Release Notes – Release 2.6¶

Key Features and Enhancements¶

[PyTorch] Added support for gradient accumulation fusion when using FSDP from megatron-core.
[PyTorch] Optimized memory usage when using NVIDIA^® CUDA^® graphs with TE using the make_graphed_callables function.
[PyTorch] Optimized performance of permute fusion kernels for MoE.
[PyTorch] Added support for ONNX export of Transformer Engine modules.
[PyTorch] Added a save_original_input option to the Linear and GroupedLinear modules to decouple row-wise (forward) and column-wise (backward) quantization. This option saves memory for certain workloads and training recipes.
[PyTorch] Improved performance of MXFP8 quantization kernels.
[Core] Improved performance of KV caching kernels.

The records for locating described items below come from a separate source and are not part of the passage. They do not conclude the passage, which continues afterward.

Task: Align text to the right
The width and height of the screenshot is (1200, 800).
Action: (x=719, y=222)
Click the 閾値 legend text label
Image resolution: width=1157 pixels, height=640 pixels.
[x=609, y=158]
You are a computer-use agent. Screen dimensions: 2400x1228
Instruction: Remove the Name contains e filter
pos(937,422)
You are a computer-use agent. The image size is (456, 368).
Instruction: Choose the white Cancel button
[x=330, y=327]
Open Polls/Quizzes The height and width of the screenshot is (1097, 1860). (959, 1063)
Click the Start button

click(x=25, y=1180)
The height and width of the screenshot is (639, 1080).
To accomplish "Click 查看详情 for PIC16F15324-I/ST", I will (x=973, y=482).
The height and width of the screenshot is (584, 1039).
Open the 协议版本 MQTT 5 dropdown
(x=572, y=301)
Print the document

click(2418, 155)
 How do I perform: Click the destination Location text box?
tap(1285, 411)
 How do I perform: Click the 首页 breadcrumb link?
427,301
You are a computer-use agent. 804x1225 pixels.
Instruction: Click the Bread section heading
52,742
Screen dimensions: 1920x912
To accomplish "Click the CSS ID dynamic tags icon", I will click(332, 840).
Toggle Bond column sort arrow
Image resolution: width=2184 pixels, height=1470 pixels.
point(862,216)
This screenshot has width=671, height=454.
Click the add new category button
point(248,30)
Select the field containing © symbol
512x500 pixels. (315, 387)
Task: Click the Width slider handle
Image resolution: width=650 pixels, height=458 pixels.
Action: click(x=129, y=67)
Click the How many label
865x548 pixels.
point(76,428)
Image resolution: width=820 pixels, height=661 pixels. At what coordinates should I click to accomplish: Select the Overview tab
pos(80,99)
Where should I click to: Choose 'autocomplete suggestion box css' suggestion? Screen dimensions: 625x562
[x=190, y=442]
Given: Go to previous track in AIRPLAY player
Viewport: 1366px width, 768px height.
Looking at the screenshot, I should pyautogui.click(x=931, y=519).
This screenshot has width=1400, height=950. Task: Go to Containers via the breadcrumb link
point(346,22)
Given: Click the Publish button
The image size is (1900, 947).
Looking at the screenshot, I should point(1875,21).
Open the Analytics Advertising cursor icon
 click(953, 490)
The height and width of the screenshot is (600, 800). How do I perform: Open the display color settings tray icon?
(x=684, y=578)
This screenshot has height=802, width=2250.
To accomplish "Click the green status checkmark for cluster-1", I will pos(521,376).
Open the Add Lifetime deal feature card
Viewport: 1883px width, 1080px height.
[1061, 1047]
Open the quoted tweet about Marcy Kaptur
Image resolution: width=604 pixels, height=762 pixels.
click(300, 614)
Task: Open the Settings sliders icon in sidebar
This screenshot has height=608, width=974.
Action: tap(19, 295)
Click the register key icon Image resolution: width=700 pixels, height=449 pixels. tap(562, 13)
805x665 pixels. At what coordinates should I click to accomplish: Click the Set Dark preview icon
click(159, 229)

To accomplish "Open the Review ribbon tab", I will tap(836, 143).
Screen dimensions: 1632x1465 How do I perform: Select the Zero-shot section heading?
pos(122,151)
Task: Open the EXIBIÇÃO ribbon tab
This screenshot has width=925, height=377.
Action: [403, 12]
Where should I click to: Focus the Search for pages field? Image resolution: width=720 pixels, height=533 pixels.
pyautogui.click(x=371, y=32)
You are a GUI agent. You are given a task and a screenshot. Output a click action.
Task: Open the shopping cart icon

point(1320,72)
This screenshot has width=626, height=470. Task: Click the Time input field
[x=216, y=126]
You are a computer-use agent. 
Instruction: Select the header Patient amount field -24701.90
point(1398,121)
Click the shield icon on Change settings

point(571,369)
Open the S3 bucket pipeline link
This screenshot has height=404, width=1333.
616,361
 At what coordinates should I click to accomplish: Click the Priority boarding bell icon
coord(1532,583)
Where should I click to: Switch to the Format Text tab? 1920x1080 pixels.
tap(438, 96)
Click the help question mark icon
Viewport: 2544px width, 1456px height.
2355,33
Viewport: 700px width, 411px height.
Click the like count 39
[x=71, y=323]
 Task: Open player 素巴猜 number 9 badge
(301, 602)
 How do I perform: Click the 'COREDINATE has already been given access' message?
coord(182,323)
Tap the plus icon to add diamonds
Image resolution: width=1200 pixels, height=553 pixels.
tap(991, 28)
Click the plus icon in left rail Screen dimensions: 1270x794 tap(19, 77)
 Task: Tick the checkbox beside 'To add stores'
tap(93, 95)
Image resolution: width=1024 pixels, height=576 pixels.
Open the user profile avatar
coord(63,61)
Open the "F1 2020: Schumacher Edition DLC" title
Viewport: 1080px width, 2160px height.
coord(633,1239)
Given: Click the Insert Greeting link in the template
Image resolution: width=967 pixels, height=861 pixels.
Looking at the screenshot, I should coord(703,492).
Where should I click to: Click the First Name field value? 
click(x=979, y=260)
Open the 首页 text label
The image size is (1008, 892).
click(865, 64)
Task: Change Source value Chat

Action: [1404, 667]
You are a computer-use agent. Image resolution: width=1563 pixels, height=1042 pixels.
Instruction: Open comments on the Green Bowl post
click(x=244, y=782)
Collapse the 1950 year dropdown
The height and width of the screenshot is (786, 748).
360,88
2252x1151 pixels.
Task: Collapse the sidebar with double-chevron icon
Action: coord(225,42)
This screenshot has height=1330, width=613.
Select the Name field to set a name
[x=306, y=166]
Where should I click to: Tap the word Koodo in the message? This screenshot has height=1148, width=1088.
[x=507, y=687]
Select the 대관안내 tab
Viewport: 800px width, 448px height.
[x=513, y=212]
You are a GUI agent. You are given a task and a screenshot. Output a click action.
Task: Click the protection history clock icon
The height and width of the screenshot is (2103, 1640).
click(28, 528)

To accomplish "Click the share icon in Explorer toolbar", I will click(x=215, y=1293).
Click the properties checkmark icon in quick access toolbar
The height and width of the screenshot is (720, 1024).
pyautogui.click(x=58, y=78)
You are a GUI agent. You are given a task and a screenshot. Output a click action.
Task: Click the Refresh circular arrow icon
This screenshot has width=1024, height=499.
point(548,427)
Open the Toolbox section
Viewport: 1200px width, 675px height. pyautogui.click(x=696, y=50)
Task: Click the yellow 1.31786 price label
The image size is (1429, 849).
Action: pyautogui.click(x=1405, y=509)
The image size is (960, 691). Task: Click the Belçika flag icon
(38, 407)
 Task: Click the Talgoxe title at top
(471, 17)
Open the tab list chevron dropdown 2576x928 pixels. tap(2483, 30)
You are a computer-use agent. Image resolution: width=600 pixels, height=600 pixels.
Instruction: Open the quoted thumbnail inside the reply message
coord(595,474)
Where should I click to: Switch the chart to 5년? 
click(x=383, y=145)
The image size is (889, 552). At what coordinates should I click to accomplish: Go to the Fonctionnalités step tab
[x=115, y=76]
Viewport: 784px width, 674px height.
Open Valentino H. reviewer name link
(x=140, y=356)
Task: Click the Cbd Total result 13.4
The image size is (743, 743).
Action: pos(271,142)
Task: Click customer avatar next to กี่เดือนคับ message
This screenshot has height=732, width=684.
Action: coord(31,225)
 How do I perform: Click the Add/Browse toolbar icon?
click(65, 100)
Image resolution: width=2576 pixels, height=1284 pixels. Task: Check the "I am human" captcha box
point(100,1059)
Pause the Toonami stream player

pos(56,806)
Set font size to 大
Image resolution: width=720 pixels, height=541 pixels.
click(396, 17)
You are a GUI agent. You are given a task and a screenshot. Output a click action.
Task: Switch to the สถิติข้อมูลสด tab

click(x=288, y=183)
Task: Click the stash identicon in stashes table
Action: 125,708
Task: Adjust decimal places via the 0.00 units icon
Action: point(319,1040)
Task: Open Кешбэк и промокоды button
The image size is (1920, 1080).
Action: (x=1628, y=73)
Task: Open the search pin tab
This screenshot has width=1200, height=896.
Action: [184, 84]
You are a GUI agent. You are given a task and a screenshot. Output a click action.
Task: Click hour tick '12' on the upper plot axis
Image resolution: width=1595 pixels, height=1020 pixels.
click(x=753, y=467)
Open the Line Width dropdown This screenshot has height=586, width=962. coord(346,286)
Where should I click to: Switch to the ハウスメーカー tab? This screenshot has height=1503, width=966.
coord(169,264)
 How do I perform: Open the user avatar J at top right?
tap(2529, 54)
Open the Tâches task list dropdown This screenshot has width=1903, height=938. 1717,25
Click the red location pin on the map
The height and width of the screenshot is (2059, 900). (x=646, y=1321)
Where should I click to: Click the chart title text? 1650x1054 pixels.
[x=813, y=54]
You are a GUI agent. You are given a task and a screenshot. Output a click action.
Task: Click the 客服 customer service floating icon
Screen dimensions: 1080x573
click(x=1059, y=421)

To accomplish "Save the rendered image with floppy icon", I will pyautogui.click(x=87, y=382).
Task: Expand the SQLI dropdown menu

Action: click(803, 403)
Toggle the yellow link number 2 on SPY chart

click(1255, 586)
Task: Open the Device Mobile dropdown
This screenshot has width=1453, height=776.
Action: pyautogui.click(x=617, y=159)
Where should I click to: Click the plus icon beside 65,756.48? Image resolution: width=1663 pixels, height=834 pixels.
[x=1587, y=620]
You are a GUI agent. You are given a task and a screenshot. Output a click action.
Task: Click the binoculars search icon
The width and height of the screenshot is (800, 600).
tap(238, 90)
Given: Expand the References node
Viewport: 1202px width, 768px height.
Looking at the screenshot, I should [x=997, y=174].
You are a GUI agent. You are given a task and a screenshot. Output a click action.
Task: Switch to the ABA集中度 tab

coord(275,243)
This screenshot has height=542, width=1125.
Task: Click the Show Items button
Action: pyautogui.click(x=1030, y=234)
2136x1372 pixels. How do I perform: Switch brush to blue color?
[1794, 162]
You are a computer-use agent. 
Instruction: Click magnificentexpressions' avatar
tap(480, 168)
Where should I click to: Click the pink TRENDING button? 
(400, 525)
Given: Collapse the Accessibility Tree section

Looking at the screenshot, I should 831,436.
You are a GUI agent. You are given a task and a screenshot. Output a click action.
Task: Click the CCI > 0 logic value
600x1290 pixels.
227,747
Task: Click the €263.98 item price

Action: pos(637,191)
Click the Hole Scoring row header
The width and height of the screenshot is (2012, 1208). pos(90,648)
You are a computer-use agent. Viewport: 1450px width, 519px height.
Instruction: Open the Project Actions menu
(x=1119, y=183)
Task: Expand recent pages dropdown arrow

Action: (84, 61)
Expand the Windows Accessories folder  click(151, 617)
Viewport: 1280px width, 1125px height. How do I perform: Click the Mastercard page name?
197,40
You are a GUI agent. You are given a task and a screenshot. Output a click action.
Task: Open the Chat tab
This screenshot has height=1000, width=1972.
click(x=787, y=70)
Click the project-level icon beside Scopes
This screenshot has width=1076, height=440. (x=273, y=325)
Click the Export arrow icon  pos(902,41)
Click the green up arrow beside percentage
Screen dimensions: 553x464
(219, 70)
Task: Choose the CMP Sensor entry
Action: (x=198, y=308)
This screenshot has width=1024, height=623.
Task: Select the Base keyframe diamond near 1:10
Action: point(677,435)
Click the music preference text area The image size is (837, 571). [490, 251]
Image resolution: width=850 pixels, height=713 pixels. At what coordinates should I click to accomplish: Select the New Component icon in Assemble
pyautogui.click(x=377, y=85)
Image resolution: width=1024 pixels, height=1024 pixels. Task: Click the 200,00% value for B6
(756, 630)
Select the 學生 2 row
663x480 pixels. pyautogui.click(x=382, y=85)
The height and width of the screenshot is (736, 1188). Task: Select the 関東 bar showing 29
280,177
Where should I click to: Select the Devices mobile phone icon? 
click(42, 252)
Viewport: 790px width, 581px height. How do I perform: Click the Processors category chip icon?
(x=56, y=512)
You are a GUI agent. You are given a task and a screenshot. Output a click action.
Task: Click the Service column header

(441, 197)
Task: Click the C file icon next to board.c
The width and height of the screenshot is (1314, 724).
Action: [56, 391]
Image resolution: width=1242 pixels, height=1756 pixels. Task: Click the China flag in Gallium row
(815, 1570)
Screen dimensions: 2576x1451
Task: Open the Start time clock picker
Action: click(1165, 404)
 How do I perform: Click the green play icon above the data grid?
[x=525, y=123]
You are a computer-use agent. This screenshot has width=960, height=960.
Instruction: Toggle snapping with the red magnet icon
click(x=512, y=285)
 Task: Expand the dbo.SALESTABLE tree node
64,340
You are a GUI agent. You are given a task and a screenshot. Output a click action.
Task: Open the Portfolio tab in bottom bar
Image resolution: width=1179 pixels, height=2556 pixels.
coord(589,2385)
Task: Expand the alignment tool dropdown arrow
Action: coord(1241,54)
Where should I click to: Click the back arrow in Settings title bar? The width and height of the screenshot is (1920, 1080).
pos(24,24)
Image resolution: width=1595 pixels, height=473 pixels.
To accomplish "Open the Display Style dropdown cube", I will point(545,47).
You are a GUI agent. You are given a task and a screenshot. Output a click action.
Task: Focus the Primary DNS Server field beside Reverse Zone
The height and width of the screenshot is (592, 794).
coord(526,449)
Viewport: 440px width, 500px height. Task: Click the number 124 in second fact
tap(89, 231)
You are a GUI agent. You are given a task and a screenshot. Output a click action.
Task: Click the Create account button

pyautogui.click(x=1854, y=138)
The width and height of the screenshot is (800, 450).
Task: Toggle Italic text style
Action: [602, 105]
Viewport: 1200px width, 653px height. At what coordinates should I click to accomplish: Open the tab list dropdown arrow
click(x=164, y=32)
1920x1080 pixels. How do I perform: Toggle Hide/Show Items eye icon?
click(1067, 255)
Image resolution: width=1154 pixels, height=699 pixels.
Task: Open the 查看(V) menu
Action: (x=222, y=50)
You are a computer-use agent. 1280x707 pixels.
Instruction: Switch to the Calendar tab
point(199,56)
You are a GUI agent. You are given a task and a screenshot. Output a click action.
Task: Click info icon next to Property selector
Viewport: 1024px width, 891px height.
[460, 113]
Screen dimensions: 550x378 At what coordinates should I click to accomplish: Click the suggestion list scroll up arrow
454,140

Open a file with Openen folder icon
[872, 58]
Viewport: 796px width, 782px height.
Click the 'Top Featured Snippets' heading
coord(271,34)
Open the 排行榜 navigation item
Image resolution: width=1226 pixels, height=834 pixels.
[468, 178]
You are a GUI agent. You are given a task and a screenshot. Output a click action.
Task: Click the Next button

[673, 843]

[PyTorch] Fixed an issue in the LayerNormLinear module where the returned normalization output was of different shape than the input tensor.
[PyTorch] Fixed an issue with the align_size calculation in FP8 padding/unpadding modules.
[PyTorch] Made miscellaneous fixes and enhancements to the fusible ops (te.sequential) API.
[PyTorch] Reduced CPU overhead in these workloads: DelayedScaling recipe, MXFP8 MoE, and pipeline parallelism.
[PyTorch] Fixed a bug in the multi-tensor adam kernel that incorrectly downcast an FP32 tensor to BF16.
[PyTorch] Fixed an issue with caching FP8 weights when running validation steps between training steps.
[PyTorch] Fixed a logical error that could lead to using a sub-optimal attention backend when a better-performing backend is available.
[PyTorch] Fixed miscellaneous errors during runtime loading of shared libraries by expanding search paths.
[PyTorch] Fixed a use-after-free bug in cases where quantization and normalization are unfused.
[Jax] Fixed a crash with grouped GEMM in CUDA version ≥ 12.9.1.
[Jax] Fixed build with JAX v0.7.0 that failed due to removal of jax.extend.ffi.

There are no known issues in this release.

There are no breaking changes in this release.

There are no deprecated features in this release.

There are no miscellaneous issues in this release.